Notícia atualizada

A ERS Norte e o Conselho de Administração do Instituto Português de Oncologia do Porto desmentem que o IPO esteja a adiar cirurgias por falta de verbas e, consequente, redução do número de câmaras.

 

Num comunicado enviado às redações esta quarta-feira, as entidades esclarecem que «quando é referido que ' … o adiamento de cirurgias afeta principalmente quem sofre de cancro da mama, próstata e aparelho digestivo', categoricamente informamos que a notícia é totalmente desprovida de veracidade», explicando que «em resultado de uma taxa de ocupação de camas alta, pontualmente, tem sido necessário adiar algumas cirurgias programadas, mas, mesmo assim, logo que possível, são remarcadas ou realizadas em produção adicional, impedindo deste modo, qualquer prejuízo para os doente». 

 

No comunicado realçam que «a média, em termos de tempos de espera, nas diferentes especialidades, é da ordem de um mês e meio» e que «10 das 20 camas» passaram para a gestão da Rede Nacional de Cuidados Continuados Integrados.

 

Acrescenta ainda o comunicado que a «referida Unidade Hospitalar tem vindo a apresentar uma evolução positiva e, em termos de benchmarking, considerada de excelência».

 

Esta comunicação surge na sequência de uma notícia divulgada pela RTP, que foi ouvir o presidente do Conselho de Administração do IPO Porto.

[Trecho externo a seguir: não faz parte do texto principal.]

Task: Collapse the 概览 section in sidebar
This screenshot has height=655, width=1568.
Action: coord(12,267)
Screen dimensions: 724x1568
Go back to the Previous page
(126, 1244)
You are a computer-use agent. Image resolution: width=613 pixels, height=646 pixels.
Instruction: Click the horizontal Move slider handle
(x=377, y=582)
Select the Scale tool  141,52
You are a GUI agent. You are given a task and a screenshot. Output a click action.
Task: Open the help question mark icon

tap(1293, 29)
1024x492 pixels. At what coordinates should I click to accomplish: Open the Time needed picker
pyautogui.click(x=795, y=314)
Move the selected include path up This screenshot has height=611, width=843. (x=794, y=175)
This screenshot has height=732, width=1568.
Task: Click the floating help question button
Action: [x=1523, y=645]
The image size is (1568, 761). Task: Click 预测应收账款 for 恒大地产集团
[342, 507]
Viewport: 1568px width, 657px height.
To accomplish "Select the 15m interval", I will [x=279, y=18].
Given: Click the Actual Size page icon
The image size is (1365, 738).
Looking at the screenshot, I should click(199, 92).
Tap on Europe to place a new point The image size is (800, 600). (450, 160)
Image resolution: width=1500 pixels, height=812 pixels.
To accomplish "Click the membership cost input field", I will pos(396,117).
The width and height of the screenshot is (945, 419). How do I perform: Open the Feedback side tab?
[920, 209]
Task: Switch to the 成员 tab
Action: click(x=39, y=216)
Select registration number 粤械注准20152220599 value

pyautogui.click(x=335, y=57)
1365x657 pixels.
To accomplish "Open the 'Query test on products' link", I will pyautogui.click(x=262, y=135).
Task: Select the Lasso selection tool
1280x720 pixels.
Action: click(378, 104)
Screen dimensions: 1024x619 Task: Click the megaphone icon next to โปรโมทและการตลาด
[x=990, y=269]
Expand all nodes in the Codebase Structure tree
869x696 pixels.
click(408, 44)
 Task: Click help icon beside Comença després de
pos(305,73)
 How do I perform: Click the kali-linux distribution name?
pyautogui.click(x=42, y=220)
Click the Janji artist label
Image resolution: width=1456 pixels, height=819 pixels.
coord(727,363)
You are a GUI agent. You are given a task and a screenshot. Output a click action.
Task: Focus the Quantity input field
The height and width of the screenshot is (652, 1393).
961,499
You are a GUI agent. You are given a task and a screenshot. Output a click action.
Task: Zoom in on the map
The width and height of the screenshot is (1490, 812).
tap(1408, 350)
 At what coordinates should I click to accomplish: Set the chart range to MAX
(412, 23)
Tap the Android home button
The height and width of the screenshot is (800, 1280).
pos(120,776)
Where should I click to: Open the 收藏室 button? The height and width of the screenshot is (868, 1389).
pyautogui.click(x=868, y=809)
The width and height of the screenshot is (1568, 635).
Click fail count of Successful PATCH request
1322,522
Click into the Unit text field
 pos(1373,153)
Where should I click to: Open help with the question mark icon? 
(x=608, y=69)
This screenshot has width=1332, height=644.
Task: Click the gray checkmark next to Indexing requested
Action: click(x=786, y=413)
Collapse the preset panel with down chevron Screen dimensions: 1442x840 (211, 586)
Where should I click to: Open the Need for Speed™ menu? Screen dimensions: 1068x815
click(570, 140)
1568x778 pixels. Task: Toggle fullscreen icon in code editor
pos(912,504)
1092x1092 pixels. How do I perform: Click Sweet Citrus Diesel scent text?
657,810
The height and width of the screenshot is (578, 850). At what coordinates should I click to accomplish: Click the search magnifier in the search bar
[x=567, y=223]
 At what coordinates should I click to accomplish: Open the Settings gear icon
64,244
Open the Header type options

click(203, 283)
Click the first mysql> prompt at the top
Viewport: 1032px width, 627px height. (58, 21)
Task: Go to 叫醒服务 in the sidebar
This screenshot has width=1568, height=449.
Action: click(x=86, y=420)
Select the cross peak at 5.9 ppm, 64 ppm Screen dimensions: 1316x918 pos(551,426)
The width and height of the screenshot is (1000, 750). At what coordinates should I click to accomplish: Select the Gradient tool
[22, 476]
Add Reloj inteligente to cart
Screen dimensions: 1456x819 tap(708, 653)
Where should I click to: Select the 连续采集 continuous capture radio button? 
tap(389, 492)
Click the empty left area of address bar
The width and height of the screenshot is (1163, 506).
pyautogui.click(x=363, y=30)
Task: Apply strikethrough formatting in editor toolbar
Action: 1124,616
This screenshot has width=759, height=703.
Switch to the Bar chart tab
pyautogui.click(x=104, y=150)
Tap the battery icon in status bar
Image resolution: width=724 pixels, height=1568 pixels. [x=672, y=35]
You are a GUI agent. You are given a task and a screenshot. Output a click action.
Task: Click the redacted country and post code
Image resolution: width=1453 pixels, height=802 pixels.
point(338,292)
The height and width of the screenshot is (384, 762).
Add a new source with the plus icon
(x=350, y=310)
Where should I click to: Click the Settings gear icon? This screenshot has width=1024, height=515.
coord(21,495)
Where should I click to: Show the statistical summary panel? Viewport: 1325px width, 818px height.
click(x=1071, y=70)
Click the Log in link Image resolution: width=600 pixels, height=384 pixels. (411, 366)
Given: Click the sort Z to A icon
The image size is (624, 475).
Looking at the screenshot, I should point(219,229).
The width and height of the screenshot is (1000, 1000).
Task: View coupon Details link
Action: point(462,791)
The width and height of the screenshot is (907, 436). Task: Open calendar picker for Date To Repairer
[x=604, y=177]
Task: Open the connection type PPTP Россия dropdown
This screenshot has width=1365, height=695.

A peça revelava que o IPO do Porto estava a «adiar cirurgias por falta de camas», «por causa das restrições orçamentais», afetando doentes com «tumores na mama, próstata e aparelho digestivo» e que os «responsáveis já tinham de reduzir número de camas nos cuidados paliativos para aumentar resposta às cirurgias».

 

PCP questiona adiamento de operações 

 

O grupo parlamentar do PCP apresentou esta quarta-feira no Parlamento cinco perguntas dirigidas ao ministro da Saúde sobre as notícias que dão conta de adiamentos de operações cirúrgicas a doentes no Instituto Português de Oncologia do Porto.

 

«Quantas cirurgias foram adiadas nos últimos meses por causa do número insuficiente de camas?», «quantas camas foram reduzidas nos últimos três anos?» ou «que medidas vão ser tomadas pelo Governo no sentido de ser ultrapassada a situação?» são algumas das questões.

 

O PCP considera que a situação «está fortemente associada aos problemas decorrentes do subfinanciamento crónico ao Serviço Nacional de Saúde (SNS), de carência de profissionais de saúde» e, «no caso concreto do IPO, à política de redução de camas».

 

«Os sucessivos cortes de financiamento aplicados ao SNS e a não contratação de profissionais de saúde em falta empurram cada vez mais portugueses para a ´morte prematura'», lê-se ainda no requerimento.